[start]
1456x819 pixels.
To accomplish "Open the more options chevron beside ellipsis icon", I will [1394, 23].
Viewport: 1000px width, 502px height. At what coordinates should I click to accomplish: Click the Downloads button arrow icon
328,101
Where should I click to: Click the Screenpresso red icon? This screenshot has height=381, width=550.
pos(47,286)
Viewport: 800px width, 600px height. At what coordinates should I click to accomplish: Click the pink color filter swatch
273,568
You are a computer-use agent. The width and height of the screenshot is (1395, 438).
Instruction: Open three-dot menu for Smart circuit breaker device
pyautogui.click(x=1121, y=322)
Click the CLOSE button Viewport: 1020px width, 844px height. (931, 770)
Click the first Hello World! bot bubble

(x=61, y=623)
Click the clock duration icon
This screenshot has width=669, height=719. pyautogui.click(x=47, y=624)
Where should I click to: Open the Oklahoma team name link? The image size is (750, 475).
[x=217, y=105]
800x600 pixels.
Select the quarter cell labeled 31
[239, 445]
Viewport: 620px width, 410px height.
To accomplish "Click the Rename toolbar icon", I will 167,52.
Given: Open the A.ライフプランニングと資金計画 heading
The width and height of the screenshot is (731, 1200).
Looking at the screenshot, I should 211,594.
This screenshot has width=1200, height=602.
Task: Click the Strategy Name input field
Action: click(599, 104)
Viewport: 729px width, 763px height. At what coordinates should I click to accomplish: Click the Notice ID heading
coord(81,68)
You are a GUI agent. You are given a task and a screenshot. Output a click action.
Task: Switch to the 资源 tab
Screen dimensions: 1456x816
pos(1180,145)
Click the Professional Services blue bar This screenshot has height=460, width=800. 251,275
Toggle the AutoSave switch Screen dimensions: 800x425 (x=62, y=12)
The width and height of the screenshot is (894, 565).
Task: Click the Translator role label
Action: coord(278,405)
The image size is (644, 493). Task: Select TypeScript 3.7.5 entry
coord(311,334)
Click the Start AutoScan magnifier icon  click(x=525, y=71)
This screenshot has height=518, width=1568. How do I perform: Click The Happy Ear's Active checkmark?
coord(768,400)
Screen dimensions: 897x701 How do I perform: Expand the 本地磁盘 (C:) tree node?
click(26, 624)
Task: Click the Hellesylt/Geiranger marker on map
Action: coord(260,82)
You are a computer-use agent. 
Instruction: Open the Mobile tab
[end]
> [Exercise goal]
Copy the lines starting at the one containing "Click the first Hello World! bot bubble" and ending at the one containing "Action: click(599, 104)", reproducing each line verbatim from the items.

> [Final result]
Click the first Hello World! bot bubble

(x=61, y=623)
Click the clock duration icon
This screenshot has width=669, height=719. pyautogui.click(x=47, y=624)
Where should I click to: Open the Oklahoma team name link? The image size is (750, 475).
[x=217, y=105]
800x600 pixels.
Select the quarter cell labeled 31
[239, 445]
Viewport: 620px width, 410px height.
To accomplish "Click the Rename toolbar icon", I will 167,52.
Given: Open the A.ライフプランニングと資金計画 heading
The width and height of the screenshot is (731, 1200).
Looking at the screenshot, I should 211,594.
This screenshot has width=1200, height=602.
Task: Click the Strategy Name input field
Action: click(599, 104)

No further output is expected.